While these are isolated incidents, and each had their own personal problems they were dealing with, it begs the question, why do we accept drug use in hip-hop as something that comes with the craft?
If a family member was using drugs, we have no problem stepping in and doing something to help them. However, when an artist we love is using, we don’t see an issue. In fact, most of us turn a blind eye when artists tell us their struggles through their music — all we do is turn up the volume.
I’m not ignorant to the fact I am at fault here as well. All of these artists are ones that I listen to frequently and am an active consumer of their music and brand. But at what point do we draw the line between idolizing drug use and having concern for the artist’s safety?
We, as fans, have shown little concern for the artists we love so much. Only once they die do we comment and post about the dangers of drug use and how they were gone too soon. But if we didn’t pretend that the lifestyle these rappers live is always so glamorous and that their drug use is to be expected, then maybe more artists would be alive today.
I’m not trying to say we are the reason they use drugs or that we are preventing them from stopping.
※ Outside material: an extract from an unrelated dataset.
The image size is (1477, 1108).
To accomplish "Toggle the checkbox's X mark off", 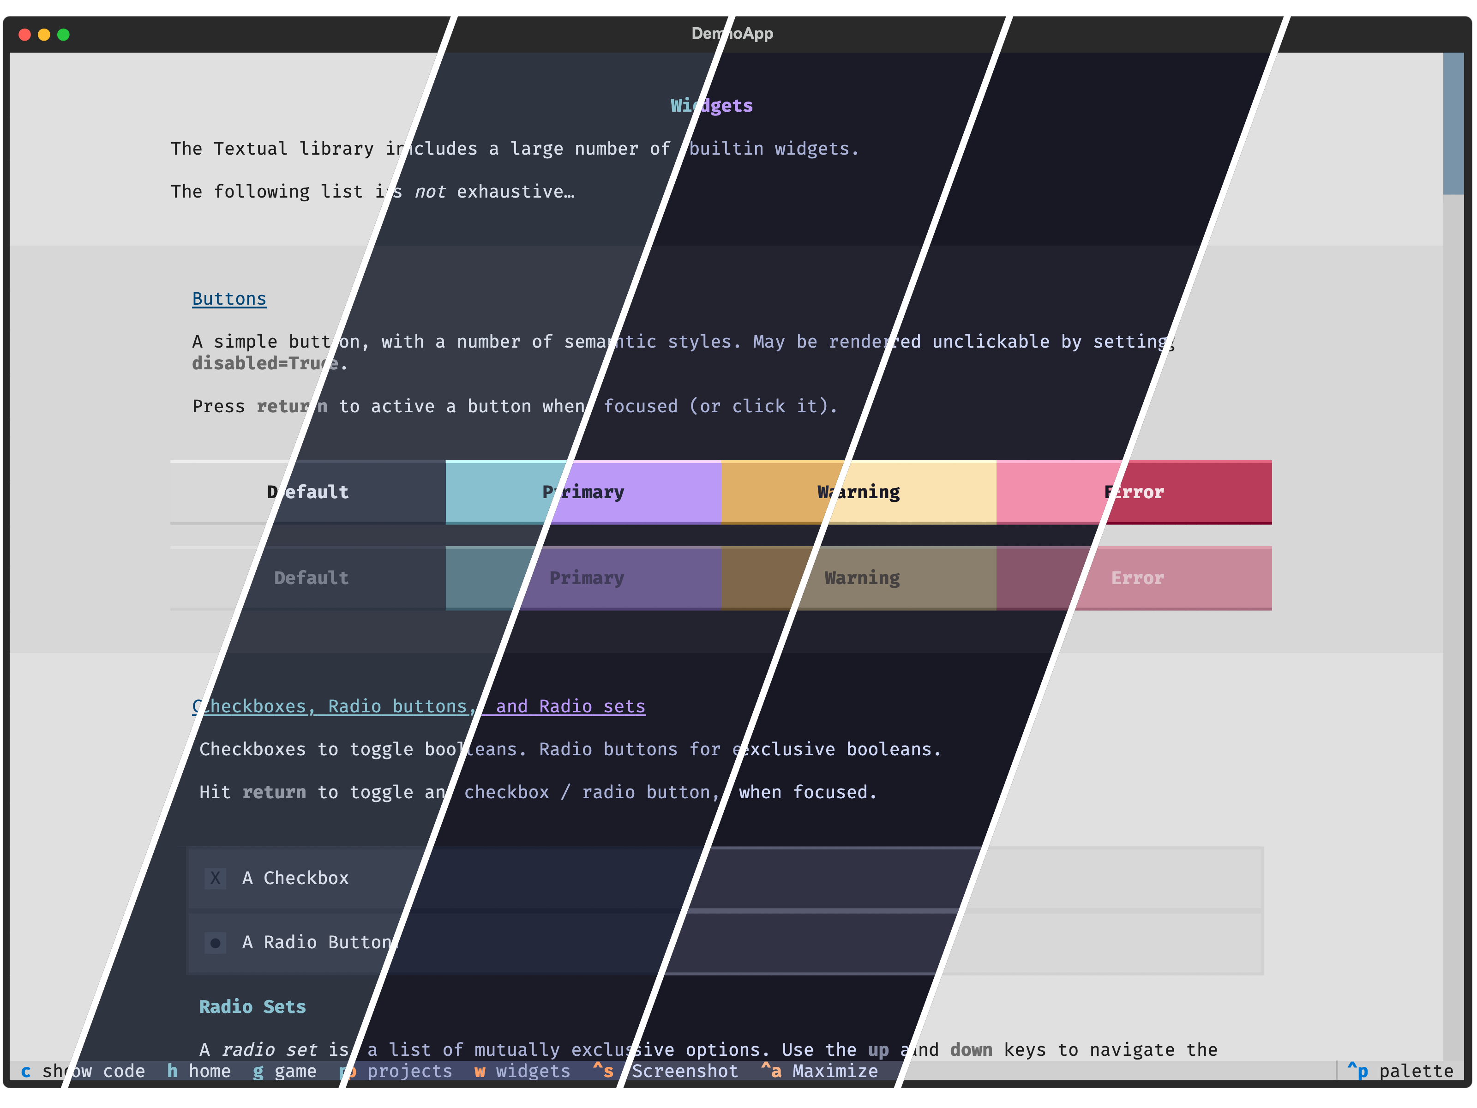I will 215,878.
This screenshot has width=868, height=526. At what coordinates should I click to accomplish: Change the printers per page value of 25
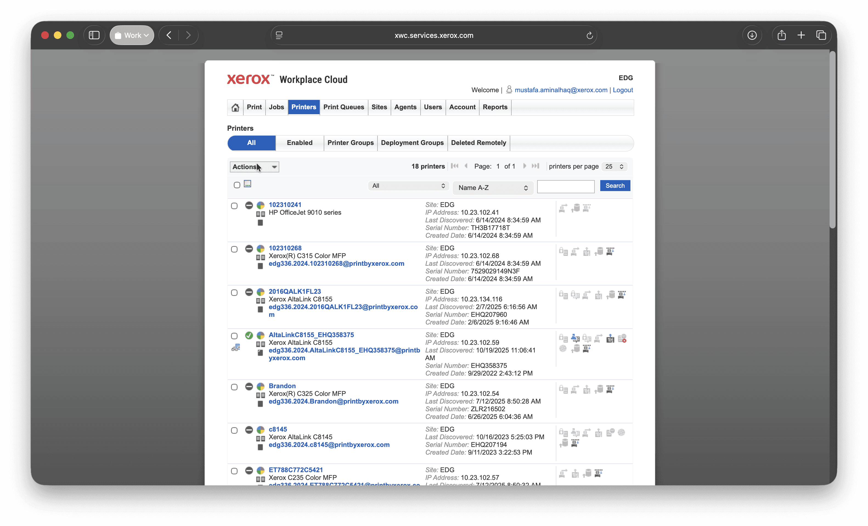coord(614,166)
We can’t reach out to an artist about their issues, and even if we could, the odds are a couple of messages from some fans won’t contribute to much.
However, the culture of hip-hop celebrates the real and raw and will put down the fake. What choice does an artist have but to continue the lifestyle they know or to develop one that has worked for other artists?
Evidence of this can be seen in Lil Peep’s song “Beamer Boy,” in which he says, “But they don’t want to hear that, they want that real s***, they want that drug talk, that I can’t feel s***.”
Peep would often identify his own problems in his music, but would also acknowledge that people only want to hear his “drug-rap,” so why would he want to change? We have accepted this as such a norm in hip-hop that it leaves little room for artists to find a reason to change.
Even a larger-than-life artist such as Kanye West has talked in the past about how he has stopped taking his prescribed psychiatric drugs so he could focus on being more creative. Artists feel like they must put themselves in dangerous situations for their art to thrive.
Don’t stop listening to your favorite artists. I know that many other things contribute to drug use, depression and addiction. We alone can’t reach out to an artist to help. But if we as a collective show less interest in the glamorization of addiction in hip-hop, then maybe things would change.
How many deaths will it take before we realize normalizing artists’ drug use only hurts the artist and the industry we love so much?